- _INSTRUCTION_:
Put the records from the line with "The width and height of the screenshot is (1200, 695)." up to and including the line with "[x=433, y=365]" into a Markdown table with the columns Row and Text, one line per row, blank lines left out.

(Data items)
***
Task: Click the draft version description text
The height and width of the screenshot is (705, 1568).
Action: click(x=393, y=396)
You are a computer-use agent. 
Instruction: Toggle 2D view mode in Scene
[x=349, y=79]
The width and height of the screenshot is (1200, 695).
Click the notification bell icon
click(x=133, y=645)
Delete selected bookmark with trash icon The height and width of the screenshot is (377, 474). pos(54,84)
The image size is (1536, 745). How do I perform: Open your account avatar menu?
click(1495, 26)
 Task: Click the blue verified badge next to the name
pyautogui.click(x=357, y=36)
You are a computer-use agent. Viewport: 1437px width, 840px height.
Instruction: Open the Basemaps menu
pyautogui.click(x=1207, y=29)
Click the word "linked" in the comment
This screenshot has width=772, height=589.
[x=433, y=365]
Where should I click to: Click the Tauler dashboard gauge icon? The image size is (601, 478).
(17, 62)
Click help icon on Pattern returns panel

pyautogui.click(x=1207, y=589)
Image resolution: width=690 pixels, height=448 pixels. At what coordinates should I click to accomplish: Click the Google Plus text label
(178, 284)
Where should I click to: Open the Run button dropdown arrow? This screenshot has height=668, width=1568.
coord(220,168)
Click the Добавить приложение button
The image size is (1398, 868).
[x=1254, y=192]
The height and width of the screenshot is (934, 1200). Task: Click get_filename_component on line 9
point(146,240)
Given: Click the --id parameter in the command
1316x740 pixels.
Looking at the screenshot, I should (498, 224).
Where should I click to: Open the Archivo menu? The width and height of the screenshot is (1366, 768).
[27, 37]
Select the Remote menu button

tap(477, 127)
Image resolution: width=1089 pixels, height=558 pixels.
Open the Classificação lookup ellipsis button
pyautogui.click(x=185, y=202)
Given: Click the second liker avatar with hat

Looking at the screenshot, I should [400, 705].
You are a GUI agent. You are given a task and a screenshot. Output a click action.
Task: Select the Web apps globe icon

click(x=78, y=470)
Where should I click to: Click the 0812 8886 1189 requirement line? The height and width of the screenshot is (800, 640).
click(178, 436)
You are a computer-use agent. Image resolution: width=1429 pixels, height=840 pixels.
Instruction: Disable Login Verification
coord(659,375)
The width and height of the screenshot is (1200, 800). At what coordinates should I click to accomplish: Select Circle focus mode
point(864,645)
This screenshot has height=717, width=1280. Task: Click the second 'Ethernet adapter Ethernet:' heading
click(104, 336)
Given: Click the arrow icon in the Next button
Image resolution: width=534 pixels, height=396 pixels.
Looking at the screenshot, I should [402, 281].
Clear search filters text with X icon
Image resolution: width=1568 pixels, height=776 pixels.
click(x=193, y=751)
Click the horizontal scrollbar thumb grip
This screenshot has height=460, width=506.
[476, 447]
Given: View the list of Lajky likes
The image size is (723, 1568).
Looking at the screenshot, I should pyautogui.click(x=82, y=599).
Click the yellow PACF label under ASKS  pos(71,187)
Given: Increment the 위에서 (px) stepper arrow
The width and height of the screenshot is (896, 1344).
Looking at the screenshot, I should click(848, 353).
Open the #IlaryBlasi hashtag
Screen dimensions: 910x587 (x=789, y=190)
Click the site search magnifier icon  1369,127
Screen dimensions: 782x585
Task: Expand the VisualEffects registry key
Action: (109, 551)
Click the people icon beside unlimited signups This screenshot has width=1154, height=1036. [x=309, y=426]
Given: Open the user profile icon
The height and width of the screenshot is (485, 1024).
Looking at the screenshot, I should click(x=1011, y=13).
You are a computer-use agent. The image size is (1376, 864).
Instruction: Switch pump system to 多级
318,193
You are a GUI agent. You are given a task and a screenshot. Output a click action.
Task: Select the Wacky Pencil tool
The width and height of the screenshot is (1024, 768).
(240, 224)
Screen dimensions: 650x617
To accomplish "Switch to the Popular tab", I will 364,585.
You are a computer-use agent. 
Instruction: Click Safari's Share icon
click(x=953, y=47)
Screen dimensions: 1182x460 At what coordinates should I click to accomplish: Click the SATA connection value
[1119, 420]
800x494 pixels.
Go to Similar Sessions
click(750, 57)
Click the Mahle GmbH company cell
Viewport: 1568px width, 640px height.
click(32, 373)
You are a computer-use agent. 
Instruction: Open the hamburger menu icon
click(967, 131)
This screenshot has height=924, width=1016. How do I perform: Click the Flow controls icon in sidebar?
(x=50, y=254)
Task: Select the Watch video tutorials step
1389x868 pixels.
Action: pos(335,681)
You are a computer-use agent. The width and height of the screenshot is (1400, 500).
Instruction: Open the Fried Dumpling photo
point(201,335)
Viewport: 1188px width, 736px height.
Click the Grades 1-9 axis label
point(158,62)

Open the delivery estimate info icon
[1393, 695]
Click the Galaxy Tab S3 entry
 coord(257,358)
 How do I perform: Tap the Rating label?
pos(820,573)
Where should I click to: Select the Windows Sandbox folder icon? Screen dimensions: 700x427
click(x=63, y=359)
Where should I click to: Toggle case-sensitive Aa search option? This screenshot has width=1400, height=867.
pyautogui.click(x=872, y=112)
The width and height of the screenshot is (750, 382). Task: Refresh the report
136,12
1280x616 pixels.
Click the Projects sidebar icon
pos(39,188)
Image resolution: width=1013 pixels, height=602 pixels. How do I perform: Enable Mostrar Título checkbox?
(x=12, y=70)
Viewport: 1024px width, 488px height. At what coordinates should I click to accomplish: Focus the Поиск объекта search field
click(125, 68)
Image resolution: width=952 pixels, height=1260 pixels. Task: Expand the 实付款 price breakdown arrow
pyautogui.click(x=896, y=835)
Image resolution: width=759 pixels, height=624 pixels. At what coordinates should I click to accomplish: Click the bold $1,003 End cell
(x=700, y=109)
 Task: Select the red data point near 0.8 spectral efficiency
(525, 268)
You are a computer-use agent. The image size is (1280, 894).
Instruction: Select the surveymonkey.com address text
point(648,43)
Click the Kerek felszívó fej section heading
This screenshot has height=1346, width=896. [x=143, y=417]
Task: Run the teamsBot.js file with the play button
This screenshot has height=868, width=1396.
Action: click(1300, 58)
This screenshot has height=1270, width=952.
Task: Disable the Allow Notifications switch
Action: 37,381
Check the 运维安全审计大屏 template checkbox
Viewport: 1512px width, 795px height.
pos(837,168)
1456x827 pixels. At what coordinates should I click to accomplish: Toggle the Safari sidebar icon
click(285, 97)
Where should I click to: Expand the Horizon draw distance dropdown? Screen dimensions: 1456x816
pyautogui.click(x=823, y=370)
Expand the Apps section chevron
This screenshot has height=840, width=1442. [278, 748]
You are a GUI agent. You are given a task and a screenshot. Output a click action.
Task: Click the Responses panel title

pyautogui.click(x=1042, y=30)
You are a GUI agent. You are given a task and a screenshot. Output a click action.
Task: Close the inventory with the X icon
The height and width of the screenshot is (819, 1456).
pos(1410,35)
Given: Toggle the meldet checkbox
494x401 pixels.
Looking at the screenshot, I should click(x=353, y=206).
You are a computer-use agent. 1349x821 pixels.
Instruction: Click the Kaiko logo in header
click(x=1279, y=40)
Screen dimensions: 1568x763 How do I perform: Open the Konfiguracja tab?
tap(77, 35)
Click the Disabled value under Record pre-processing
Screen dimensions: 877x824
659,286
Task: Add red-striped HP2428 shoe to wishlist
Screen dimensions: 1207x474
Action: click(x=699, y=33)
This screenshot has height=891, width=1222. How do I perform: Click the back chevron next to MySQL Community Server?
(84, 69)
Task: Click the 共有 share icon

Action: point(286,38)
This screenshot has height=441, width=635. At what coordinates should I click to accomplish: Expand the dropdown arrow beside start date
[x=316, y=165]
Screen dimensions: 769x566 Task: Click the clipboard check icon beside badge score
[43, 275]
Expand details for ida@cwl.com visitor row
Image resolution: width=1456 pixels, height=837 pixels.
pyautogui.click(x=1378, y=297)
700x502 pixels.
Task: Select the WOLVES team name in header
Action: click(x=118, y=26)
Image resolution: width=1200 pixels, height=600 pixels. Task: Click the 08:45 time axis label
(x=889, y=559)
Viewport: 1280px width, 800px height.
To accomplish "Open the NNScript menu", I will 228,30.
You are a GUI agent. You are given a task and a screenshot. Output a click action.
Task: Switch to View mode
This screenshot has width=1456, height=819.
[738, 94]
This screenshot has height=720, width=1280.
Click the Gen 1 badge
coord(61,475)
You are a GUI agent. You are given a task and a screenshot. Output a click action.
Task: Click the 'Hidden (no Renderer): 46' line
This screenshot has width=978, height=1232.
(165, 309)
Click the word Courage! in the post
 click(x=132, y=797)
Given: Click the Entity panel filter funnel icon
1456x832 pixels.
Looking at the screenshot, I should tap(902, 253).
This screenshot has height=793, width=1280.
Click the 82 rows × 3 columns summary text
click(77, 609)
***
- _FINISHED EXERCISE_:
| Row | Text |
|---|---|
| 1 | The width and height of the screenshot is (1200, 695). |
| 2 | Click the notification bell icon |
| 3 | click(x=133, y=645) |
| 4 | Delete selected bookmark with trash icon The height and width of the screenshot is (377, 474). pos(54,84) |
| 5 | The image size is (1536, 745). How do I perform: Open your account avatar menu? |
| 6 | click(1495, 26) |
| 7 |  Task: Click the blue verified badge next to the name |
| 8 | pyautogui.click(x=357, y=36) |
| 9 | You are a computer-use agent. Viewport: 1437px width, 840px height. |
| 10 | Instruction: Open the Basemaps menu |
| 11 | pyautogui.click(x=1207, y=29) |
| 12 | Click the word "linked" in the comment |
| 13 | This screenshot has width=772, height=589. |
| 14 | [x=433, y=365] |